CoSeg

CoSeg is a self-supervised learning-based event boundary detection method.

License: MIT for academic use.

Contact: Xiao Wang (wang3702@purdue.edu), Jingen Liu (jingenliu@gmail.com)

Introduction

Some cognitive research has discovered that humans accomplish event segmentation as a side effect of event anticipation. Inspired by this discovery, we propose a simple yet effective end-to-end self-supervised learning framework for event segmentation/boundary detection. Unlike the mainstream clustering-based methods, our framework exploits a transformer-based feature reconstruction scheme to detect event boundary by reconstruction errors. This is consistent with the fact that humans spot new events by leveraging the deviation between their prediction and what is actually perceived. Thanks to their heterogeneity in semantics, the frames at boundaries are difficult to be reconstructed (generally with large reconstruction errors), which is favorable for event boundary detection. Additionally, since the reconstruction occurs on the semantic feature level instead of pixel level, we develop a temporal contrastive feature embedding module to learn the semantic visual representation for frame feature reconstruction. This procedure is like humans building up experiences with “long-term memory”. The goal of our work is to segment generic events rather than localize some specific ones. We focus on achieving accurate event boundaries. As a result, we adopt F1 score (Precision/Recall) as our primary evaluation metric for a fair comparison with previous approaches. Meanwhile, we also calculate the conventional frame-based MoF and IoU metric.
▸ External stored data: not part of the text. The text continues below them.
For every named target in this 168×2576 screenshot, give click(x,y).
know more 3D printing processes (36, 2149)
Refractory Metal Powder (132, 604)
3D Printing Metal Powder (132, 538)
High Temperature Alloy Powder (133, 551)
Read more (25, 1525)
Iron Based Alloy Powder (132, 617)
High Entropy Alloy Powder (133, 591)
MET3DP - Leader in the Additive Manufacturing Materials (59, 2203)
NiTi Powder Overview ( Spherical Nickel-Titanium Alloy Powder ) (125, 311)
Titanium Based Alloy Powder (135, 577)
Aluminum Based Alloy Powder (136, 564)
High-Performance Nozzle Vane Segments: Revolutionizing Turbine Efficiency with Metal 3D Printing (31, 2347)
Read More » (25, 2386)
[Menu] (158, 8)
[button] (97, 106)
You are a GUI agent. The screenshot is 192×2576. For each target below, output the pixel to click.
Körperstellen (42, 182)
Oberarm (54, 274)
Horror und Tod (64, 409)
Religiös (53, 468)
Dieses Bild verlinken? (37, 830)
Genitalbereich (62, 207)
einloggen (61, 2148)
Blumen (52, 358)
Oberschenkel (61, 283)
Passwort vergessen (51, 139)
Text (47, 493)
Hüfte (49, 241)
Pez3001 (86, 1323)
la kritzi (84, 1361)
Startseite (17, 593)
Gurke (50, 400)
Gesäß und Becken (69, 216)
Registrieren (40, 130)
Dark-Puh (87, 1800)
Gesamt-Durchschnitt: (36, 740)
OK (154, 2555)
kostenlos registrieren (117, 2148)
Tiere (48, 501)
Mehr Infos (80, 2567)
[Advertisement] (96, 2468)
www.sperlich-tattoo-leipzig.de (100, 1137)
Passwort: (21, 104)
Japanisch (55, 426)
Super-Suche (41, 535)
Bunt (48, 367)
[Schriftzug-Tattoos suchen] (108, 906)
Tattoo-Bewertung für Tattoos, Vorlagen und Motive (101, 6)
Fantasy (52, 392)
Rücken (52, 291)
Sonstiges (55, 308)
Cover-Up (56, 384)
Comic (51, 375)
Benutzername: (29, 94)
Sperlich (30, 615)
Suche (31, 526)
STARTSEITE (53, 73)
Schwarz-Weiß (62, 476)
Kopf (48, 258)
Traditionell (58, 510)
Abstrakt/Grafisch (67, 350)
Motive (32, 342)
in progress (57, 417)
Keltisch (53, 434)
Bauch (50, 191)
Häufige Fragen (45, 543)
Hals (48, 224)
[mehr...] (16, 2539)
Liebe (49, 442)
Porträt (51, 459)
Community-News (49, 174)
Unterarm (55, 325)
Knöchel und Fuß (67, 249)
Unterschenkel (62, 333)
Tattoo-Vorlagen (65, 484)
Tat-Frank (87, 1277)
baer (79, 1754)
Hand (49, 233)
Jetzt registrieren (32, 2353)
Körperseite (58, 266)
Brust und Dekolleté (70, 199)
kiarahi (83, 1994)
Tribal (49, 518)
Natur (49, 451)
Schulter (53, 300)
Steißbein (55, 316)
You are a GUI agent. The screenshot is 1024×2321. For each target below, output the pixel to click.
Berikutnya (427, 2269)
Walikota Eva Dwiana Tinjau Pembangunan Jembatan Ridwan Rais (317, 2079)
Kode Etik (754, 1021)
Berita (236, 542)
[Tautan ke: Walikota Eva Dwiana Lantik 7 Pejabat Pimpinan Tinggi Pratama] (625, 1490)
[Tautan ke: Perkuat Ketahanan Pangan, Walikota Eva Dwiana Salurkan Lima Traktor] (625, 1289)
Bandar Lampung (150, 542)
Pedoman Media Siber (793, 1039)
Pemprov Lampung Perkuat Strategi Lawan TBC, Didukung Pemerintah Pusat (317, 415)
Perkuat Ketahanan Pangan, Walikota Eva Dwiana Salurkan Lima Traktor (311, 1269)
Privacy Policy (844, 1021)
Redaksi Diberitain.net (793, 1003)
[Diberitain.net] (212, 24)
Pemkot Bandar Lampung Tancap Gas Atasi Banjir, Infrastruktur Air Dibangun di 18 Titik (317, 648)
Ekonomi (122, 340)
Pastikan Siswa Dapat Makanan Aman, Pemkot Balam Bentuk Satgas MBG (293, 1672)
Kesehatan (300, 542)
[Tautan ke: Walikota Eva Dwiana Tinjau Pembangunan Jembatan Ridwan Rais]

We thoroughly benchmark our work on four publicly available datasets and demonstrate much better results.

Installation

1. `Install git`

2. Clone the repository in your computer

git clone git@github.com:wang3702/CoSeg.git && cd CoSeg

3. Build dependencies.

You have two options to install dependency on your computer:

3.1 Install with pip and python(Ver 3.6.9).

3.1.1`install pip`.

3.1.2 Install dependency in command line.

pip install -r requirements.txt --user

If you encounter any errors, you can install each library one by one:

pip install torch==1.8.1
pip install torchvision==0.9.1
pip install Pillow
pip install opencv-python
pip install scipy
pip install tensorboardX

3.2 Install with anaconda

3.2.1 `install conda`.

3.2.2 Install dependency in command line

conda create -n CoSeg python=3.7.1
conda activate CoSeg
pip install -r requirements.txt

Each time when you want to run my code, simply activate the environment by

conda activate CoSeg
conda deactivate(If you want to exit)

4 Prepare Datasets

Please search Breakfast, 50 Salads, INRIA dataset online and you can easily get access to download them.

Usage

1 Frame Data Preparation

python3 main.py --mode=0 -F=[video_dataset_dir] -M=[frame_dataset_dir] --dataset=[dataset_type]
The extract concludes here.